Collected data

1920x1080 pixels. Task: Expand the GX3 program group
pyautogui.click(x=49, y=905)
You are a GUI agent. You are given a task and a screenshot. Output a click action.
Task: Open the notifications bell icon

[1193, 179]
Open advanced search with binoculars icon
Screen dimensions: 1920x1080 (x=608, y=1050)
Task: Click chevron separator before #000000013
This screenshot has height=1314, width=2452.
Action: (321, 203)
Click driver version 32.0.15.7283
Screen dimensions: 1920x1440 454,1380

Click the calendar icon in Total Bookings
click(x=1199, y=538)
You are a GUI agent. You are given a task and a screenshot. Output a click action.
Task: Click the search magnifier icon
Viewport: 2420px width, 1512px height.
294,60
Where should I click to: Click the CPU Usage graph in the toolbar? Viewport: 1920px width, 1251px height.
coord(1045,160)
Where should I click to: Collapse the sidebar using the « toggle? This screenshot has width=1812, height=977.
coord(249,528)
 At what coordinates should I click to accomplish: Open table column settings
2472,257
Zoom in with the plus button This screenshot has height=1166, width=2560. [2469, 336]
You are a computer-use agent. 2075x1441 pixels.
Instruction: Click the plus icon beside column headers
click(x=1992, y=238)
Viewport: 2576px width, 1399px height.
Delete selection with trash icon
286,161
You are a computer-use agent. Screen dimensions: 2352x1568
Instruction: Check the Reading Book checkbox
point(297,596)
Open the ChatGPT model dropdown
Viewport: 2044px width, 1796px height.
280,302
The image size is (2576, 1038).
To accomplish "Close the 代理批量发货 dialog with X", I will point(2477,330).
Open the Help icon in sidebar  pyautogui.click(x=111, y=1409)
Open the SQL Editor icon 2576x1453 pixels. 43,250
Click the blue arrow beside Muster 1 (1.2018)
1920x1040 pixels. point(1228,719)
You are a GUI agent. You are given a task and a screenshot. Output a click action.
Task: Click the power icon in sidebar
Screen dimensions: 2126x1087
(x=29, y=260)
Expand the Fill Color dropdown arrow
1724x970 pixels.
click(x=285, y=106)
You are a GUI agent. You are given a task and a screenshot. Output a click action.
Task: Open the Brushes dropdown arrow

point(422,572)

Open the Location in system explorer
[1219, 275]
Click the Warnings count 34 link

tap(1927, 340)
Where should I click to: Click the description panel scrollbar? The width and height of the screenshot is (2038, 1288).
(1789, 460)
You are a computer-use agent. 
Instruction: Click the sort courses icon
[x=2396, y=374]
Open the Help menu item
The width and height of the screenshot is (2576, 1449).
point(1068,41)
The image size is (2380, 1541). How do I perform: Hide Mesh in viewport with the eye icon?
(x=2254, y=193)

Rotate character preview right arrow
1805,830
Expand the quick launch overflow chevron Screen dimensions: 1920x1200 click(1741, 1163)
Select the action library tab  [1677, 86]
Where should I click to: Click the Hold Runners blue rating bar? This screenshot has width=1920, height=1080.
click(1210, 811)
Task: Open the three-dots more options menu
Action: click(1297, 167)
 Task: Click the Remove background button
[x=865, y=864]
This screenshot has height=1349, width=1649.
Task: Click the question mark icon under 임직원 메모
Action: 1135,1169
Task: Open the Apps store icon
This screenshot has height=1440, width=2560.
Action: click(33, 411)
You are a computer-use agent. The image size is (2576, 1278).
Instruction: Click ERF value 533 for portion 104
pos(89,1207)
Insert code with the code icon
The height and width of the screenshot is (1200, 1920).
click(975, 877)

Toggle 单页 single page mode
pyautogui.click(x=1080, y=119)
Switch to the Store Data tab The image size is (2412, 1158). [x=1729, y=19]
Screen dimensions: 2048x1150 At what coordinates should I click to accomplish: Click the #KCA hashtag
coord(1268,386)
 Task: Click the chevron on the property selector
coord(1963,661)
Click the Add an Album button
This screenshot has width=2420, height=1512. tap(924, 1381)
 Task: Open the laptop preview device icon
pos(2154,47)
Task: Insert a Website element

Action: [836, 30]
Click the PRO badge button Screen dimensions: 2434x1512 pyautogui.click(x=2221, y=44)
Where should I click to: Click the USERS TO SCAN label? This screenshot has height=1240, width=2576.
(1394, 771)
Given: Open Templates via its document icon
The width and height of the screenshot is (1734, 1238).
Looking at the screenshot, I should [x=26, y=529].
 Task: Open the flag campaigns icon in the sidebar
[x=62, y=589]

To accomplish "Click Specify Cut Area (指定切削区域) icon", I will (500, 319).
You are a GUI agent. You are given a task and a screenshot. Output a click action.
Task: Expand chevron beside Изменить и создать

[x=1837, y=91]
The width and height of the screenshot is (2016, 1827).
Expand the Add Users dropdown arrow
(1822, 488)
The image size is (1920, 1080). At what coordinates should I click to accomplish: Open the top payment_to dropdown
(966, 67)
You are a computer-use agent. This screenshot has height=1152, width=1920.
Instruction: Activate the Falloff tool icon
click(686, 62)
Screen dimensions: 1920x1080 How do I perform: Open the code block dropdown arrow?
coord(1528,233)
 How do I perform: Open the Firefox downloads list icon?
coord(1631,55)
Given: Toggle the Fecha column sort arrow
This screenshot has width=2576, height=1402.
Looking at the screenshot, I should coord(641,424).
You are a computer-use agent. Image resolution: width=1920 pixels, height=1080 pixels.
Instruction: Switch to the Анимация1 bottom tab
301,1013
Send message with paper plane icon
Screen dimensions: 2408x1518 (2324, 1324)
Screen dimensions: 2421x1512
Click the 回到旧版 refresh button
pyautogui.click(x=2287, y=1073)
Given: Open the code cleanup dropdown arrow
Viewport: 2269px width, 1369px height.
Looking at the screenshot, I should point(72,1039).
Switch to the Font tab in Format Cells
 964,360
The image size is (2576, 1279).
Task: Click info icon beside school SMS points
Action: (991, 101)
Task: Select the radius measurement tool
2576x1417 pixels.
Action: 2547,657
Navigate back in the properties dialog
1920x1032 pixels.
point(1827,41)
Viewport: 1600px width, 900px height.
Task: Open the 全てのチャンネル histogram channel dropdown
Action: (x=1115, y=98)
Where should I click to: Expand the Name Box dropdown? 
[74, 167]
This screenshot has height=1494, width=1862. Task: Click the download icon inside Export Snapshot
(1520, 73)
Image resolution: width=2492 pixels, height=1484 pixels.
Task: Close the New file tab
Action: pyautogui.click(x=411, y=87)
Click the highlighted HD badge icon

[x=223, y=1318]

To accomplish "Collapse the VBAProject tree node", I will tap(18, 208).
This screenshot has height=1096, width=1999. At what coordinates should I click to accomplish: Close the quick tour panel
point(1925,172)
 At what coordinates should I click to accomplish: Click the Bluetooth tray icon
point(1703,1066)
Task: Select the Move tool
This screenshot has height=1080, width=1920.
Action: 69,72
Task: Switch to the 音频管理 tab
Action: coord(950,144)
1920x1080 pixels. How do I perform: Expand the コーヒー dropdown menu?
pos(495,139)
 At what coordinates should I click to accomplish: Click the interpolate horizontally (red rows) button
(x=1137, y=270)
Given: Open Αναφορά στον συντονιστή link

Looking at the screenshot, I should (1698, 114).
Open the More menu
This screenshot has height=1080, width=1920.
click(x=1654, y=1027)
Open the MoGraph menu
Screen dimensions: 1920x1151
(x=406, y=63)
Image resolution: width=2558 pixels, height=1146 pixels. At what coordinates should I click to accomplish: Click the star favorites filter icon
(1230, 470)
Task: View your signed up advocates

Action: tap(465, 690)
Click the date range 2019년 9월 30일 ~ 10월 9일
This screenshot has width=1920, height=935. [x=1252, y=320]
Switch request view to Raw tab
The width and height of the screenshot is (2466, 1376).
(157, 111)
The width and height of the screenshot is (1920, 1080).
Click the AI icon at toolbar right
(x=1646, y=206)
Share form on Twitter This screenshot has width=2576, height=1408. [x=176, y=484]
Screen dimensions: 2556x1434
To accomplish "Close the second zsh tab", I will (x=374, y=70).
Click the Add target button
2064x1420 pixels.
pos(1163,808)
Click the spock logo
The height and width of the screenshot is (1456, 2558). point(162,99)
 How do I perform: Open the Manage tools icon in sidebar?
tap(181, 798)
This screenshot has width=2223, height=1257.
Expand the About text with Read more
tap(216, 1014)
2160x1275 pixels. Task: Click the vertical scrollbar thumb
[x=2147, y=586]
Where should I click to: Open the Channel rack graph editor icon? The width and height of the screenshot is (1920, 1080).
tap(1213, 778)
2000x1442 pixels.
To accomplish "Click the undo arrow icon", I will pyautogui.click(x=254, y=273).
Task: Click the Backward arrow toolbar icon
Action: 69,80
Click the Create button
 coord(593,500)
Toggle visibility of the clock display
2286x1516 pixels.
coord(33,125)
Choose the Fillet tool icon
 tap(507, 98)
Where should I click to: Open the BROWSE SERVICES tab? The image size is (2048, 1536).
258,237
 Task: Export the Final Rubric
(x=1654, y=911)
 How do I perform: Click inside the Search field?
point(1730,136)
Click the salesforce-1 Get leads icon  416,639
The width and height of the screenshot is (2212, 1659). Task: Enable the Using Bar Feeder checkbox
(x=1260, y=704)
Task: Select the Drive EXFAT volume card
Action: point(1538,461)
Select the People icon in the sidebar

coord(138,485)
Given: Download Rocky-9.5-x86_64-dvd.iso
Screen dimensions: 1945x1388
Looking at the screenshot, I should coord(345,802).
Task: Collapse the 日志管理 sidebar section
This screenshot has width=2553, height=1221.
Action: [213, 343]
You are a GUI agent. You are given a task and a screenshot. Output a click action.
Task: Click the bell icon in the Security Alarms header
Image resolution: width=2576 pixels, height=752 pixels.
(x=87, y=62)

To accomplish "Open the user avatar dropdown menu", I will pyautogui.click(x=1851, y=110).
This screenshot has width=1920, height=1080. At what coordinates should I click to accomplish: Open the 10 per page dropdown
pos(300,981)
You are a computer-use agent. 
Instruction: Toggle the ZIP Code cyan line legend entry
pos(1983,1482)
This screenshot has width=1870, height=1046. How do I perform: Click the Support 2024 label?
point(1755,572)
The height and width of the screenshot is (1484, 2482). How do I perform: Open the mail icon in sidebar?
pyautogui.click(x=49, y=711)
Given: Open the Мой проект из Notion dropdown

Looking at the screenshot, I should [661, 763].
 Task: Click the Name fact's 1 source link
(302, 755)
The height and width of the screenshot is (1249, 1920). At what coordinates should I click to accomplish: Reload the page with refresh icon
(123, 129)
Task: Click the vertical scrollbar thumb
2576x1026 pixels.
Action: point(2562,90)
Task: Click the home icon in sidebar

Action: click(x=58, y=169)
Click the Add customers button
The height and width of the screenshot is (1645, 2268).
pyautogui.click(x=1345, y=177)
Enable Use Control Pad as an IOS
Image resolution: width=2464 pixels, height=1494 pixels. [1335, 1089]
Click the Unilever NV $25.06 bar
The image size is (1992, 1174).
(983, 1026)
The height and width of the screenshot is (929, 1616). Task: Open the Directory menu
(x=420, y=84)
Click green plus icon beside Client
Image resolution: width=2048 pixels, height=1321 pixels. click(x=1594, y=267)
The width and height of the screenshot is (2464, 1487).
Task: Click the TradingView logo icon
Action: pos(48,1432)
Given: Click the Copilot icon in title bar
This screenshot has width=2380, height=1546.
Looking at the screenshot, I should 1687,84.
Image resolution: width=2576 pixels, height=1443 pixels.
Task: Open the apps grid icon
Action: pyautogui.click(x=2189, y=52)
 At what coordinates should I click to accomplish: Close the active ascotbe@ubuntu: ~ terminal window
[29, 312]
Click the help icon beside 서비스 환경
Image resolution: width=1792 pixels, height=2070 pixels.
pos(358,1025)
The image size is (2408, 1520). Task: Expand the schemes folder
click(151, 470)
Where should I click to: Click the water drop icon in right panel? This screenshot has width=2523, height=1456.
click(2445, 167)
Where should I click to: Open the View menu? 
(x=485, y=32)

WHAT YOU WILL DO: From the line that has "The height and width of the screenshot is (1200, 1920)." through the line that has "Click the PRO", copy every line exactly as it appears above, and leave out all others.

ANSWER SECTION:
The height and width of the screenshot is (1200, 1920).
click(975, 877)

Toggle 单页 single page mode
pyautogui.click(x=1080, y=119)
Switch to the Store Data tab The image size is (2412, 1158). [x=1729, y=19]
Screen dimensions: 2048x1150 At what coordinates should I click to accomplish: Click the #KCA hashtag
coord(1268,386)
 Task: Click the chevron on the property selector
coord(1963,661)
Click the Add an Album button
This screenshot has width=2420, height=1512. tap(924, 1381)
 Task: Open the laptop preview device icon
pos(2154,47)
Task: Insert a Website element

Action: [836, 30]
Click the PRO badge button Screen dimensions: 2434x1512 pyautogui.click(x=2221, y=44)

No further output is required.